Exercise
A bare count is the expected answer, namely the number of lines in the records that have the word "emoji".

Supplied data
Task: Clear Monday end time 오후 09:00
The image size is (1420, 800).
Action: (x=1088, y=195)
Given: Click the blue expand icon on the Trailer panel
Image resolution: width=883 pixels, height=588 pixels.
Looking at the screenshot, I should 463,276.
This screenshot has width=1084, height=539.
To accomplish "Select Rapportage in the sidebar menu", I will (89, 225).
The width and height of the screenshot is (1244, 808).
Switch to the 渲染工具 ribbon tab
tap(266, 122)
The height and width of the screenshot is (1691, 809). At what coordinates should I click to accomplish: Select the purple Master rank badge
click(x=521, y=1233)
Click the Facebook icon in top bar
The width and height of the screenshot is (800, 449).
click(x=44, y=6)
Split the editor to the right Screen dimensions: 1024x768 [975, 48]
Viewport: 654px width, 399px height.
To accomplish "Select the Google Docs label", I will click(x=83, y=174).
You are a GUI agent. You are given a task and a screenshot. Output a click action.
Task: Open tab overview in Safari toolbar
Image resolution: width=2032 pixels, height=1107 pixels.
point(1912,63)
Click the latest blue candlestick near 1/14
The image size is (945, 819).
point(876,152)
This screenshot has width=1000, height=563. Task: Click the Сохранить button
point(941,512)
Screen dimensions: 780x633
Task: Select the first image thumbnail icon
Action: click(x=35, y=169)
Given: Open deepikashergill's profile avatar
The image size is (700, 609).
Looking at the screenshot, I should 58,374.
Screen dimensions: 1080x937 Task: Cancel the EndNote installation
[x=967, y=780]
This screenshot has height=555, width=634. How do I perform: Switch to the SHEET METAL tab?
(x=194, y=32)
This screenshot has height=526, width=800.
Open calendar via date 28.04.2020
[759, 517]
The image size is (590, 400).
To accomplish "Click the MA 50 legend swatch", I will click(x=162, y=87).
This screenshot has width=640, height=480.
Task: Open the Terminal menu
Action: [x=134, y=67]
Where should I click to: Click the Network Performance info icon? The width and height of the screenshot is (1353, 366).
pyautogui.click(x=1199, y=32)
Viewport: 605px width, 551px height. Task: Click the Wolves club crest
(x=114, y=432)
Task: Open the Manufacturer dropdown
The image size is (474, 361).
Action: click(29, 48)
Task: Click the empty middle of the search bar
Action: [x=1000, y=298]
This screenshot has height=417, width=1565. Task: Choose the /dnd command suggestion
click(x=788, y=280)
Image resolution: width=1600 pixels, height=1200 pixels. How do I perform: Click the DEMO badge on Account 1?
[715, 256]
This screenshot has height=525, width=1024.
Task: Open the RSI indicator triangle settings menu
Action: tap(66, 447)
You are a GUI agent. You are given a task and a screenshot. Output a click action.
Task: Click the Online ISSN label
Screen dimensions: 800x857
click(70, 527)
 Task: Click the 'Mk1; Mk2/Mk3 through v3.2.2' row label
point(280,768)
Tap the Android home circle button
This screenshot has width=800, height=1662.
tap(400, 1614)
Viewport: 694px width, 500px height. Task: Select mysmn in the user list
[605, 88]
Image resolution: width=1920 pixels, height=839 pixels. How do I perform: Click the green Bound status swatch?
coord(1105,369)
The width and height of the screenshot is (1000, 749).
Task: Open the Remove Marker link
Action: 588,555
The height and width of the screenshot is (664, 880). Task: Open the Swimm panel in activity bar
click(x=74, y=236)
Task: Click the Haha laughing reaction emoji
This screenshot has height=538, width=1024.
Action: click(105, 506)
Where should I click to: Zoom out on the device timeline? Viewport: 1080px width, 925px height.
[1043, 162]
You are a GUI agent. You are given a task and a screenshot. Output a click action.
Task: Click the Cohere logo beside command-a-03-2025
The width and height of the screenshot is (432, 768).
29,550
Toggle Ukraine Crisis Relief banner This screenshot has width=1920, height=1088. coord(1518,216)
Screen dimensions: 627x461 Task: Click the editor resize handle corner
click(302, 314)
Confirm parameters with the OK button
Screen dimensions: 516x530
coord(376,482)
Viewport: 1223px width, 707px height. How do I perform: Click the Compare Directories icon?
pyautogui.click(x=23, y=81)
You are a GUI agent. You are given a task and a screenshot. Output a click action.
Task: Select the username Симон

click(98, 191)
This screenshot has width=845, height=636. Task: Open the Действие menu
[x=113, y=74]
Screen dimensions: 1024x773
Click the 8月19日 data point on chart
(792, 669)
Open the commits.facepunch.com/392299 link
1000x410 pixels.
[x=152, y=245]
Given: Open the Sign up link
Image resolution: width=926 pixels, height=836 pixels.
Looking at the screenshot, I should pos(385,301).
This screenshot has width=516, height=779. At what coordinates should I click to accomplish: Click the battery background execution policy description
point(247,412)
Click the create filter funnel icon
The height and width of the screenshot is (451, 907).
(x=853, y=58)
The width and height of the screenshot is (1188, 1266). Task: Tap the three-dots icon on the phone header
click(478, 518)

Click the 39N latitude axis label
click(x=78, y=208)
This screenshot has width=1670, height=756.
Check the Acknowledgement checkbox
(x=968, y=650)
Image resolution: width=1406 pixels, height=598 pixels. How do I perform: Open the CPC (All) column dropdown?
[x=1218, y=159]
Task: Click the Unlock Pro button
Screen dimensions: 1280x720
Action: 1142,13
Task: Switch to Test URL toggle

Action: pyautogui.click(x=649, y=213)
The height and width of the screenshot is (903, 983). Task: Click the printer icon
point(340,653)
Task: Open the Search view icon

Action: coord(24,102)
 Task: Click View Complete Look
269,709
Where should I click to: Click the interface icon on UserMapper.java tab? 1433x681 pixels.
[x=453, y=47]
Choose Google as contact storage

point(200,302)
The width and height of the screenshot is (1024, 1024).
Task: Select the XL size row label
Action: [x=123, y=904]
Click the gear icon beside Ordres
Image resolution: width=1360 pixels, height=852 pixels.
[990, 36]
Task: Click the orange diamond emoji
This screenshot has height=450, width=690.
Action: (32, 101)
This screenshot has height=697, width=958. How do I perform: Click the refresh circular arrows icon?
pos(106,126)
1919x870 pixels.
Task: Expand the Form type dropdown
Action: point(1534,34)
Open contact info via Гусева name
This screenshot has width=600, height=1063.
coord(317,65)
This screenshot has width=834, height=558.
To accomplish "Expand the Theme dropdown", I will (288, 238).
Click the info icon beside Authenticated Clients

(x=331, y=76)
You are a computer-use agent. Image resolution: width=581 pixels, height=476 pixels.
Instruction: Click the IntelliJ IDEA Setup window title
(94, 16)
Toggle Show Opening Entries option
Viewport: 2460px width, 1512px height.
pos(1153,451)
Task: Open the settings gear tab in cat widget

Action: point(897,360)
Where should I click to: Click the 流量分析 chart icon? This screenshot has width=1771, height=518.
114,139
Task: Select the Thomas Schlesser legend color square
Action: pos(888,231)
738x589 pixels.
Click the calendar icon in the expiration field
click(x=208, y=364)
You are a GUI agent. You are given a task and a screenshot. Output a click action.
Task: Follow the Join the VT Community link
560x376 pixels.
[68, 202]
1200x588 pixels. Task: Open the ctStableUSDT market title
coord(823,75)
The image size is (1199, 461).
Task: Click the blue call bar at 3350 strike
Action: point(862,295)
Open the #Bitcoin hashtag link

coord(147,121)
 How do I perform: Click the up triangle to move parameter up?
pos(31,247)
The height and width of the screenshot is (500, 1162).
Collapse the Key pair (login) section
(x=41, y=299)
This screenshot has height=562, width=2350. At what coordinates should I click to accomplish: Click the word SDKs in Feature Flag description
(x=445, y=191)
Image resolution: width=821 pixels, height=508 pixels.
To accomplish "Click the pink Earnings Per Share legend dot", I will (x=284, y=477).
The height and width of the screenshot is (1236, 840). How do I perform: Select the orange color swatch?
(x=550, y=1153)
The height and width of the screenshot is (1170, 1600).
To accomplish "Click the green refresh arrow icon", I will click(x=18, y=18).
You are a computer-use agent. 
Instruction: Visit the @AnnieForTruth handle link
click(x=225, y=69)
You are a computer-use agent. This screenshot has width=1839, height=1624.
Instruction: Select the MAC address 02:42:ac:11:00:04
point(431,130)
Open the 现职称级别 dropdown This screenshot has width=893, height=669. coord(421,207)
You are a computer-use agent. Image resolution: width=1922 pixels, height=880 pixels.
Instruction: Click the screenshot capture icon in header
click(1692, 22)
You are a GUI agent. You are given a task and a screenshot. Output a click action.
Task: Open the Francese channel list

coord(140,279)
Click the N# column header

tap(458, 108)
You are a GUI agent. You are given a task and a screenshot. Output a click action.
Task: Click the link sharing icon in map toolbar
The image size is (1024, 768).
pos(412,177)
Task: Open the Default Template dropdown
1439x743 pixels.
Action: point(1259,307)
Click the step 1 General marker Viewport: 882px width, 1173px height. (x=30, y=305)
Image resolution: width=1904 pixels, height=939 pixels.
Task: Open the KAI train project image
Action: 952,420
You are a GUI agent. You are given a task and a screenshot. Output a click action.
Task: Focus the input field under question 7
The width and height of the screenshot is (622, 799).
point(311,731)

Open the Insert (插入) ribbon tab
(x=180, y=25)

Solution to this task
2